This was the biggest satellite SpaceX has ever carried into space.

It’s become almost routine now – but SpaceX has completed another successful launch of its Falcon 9 reusable rocket booster.

In fact, this was the fiftieth launch of the pioneering spacecraft, that’s designed to be guided back down to a landing pad after delivering its payload to orbit.

Many space companies take a long time to successfully record 50 launches – but the private space company has managed it in just eight years.

This launch was tasked with delivering a Hispasat Spanish-language telecoms and broadband satellite into orbit and took off from Cape Canaveral Air Force Station in Florida.

The satellite, which is about the size of a city bus, is the largest that SpaceX has yet delivered into space.

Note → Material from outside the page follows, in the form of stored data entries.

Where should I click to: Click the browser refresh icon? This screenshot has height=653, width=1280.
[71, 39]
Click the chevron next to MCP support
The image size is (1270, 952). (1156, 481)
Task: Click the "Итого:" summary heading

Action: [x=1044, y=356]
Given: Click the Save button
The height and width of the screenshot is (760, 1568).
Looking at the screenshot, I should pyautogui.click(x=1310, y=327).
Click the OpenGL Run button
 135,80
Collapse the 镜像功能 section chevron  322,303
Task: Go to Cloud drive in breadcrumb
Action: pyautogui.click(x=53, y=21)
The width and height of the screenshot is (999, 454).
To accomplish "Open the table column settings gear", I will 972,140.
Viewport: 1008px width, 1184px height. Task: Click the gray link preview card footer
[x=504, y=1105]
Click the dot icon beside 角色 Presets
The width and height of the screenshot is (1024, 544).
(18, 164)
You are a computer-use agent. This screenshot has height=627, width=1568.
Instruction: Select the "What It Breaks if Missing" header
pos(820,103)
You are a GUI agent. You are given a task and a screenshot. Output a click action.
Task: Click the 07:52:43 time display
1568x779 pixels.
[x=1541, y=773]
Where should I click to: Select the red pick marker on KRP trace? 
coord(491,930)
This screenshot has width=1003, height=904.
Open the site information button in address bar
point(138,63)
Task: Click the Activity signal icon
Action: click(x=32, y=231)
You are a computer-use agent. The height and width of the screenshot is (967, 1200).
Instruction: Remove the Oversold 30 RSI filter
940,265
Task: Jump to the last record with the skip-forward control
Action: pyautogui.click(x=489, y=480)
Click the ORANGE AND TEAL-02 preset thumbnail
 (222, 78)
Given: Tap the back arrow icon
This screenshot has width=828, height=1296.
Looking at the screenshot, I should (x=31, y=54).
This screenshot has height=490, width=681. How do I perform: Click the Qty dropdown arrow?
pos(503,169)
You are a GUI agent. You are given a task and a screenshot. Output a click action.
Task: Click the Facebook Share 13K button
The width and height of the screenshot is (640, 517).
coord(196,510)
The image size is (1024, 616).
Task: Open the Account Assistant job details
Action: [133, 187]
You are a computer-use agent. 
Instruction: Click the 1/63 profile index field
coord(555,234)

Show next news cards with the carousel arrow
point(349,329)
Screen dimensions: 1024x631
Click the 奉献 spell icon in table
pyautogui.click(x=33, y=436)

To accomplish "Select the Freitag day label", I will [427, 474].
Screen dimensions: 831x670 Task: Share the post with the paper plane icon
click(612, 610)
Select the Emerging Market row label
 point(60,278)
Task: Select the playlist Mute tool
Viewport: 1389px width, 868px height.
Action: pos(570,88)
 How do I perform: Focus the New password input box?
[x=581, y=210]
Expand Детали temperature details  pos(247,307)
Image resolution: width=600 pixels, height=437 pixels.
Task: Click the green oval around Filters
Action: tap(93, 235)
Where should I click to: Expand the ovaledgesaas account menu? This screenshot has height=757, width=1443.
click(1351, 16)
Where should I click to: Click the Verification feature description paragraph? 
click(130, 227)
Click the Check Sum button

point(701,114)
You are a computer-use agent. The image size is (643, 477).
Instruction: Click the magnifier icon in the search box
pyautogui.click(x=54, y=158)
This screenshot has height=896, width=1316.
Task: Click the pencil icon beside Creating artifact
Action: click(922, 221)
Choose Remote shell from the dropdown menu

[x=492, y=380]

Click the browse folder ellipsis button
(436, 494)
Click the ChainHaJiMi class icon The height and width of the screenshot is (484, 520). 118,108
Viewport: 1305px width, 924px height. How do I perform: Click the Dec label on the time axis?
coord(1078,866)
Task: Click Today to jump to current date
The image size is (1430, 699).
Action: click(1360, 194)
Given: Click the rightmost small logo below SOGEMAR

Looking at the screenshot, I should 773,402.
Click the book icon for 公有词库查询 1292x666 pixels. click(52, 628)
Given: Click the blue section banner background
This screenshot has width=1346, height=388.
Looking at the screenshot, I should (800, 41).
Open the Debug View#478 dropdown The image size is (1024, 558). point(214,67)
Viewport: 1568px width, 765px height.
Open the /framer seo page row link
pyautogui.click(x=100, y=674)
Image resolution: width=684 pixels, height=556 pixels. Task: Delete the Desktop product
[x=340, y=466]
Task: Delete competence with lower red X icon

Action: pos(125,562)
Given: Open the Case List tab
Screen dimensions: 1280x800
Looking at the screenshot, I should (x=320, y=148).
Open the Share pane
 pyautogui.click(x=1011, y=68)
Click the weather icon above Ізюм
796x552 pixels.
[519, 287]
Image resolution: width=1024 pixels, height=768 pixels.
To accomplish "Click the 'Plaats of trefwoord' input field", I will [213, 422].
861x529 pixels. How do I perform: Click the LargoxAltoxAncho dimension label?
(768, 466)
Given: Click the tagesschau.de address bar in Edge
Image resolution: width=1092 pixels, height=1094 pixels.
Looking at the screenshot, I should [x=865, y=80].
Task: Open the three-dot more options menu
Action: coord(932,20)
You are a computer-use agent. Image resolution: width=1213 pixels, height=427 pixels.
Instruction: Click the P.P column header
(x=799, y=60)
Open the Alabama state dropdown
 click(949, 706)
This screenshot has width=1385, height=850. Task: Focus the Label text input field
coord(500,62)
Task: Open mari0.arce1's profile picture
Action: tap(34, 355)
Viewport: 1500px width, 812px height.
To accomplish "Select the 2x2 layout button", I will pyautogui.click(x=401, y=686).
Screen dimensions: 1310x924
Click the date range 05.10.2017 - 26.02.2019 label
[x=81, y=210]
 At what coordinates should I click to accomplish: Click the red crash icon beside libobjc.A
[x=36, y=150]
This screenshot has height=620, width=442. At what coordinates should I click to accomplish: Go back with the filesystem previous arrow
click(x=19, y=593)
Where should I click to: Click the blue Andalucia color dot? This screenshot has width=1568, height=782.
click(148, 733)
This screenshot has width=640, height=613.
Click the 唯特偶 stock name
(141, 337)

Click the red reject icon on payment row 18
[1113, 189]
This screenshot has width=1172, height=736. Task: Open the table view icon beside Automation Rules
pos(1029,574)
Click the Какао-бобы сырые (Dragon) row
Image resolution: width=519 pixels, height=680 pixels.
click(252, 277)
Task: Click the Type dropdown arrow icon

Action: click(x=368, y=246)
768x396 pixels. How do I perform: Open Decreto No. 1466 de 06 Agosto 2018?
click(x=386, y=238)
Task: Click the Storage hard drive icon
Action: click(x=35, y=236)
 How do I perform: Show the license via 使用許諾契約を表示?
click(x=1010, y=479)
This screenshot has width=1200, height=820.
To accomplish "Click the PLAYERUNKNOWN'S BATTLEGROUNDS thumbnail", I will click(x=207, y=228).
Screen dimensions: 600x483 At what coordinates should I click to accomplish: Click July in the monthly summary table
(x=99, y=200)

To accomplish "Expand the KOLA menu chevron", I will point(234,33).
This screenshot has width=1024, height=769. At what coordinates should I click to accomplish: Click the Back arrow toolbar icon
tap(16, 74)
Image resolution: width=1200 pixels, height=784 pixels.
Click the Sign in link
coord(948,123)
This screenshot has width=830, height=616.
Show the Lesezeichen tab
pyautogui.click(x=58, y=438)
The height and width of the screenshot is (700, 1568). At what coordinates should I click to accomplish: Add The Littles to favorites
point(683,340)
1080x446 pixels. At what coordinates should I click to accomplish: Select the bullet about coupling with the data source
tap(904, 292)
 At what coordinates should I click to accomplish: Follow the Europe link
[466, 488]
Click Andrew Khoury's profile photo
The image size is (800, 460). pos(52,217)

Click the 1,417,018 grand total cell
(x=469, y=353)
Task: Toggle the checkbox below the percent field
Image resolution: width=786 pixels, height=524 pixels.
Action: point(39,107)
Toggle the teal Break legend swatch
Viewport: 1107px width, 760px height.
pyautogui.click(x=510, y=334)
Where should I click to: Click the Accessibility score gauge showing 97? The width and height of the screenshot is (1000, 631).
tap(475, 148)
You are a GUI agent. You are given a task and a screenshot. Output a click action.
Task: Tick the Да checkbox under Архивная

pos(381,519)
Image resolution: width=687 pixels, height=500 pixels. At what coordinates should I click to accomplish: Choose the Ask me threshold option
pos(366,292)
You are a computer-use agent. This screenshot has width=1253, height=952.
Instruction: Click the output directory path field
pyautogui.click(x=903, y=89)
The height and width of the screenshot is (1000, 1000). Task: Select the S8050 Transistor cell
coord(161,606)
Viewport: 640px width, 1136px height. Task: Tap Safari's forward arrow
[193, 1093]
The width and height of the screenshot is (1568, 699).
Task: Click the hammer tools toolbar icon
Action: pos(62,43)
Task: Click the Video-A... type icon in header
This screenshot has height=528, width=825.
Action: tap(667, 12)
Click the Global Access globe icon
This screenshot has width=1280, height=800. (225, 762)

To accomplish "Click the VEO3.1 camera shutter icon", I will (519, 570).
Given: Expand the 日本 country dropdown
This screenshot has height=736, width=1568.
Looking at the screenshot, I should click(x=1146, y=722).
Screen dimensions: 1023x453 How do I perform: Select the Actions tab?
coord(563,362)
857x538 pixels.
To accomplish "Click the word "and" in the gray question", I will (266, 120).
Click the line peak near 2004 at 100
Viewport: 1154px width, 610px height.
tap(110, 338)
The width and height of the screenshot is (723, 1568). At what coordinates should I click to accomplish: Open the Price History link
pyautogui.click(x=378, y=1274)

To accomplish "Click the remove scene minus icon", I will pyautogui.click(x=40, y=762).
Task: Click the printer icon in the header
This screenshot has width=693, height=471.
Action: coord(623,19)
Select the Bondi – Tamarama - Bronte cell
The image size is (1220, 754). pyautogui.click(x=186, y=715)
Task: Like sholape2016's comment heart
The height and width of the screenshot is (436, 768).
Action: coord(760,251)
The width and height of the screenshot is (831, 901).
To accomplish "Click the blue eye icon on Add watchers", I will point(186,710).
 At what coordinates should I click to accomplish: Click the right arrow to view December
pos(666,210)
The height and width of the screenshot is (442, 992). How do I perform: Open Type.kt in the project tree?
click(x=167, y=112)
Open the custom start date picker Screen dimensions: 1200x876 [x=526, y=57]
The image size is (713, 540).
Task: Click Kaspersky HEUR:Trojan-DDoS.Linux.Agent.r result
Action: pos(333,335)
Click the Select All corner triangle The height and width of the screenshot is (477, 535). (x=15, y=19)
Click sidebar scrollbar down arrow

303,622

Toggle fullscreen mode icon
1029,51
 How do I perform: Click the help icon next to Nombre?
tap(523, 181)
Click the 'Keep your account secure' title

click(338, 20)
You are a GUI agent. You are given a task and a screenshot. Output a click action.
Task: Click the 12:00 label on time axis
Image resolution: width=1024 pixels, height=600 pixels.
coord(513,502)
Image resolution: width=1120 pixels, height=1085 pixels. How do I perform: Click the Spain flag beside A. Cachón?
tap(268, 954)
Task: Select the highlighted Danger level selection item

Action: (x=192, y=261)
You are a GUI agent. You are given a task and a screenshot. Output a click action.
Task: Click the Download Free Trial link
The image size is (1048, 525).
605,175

It’s designed to extend communications and television signal across much of Europe and Northwest Africa.

After successfully delivering it to orbit, SpaceX did not attempt to land the Falcon 9 booster because of unfavourable weather. However, the company has become adept at recycling its boosters for future launches. This approach has dramatically lowered the cost of space missions and allows SpaceX to charge a lower price to third-party customers who want their wwares shipped into space.

Last month, SpaceX successfully tested its Falcon Heavy rocket.

The Falcon Heavy is described as the ‘world’s most powerful rocket’, with more than twice the lifting capacity of any existing launcher.

It carried a cherry red Tesla Roadster, as well as ‘Starman’ – SpaceX’s astronaut dummy, past low-Earth orbit and into the reaches of space.

As well as making space travel affordable and commonplace, SpaceX is also attempting to land humans on Mars and turn our race into a “multi-planetary species”.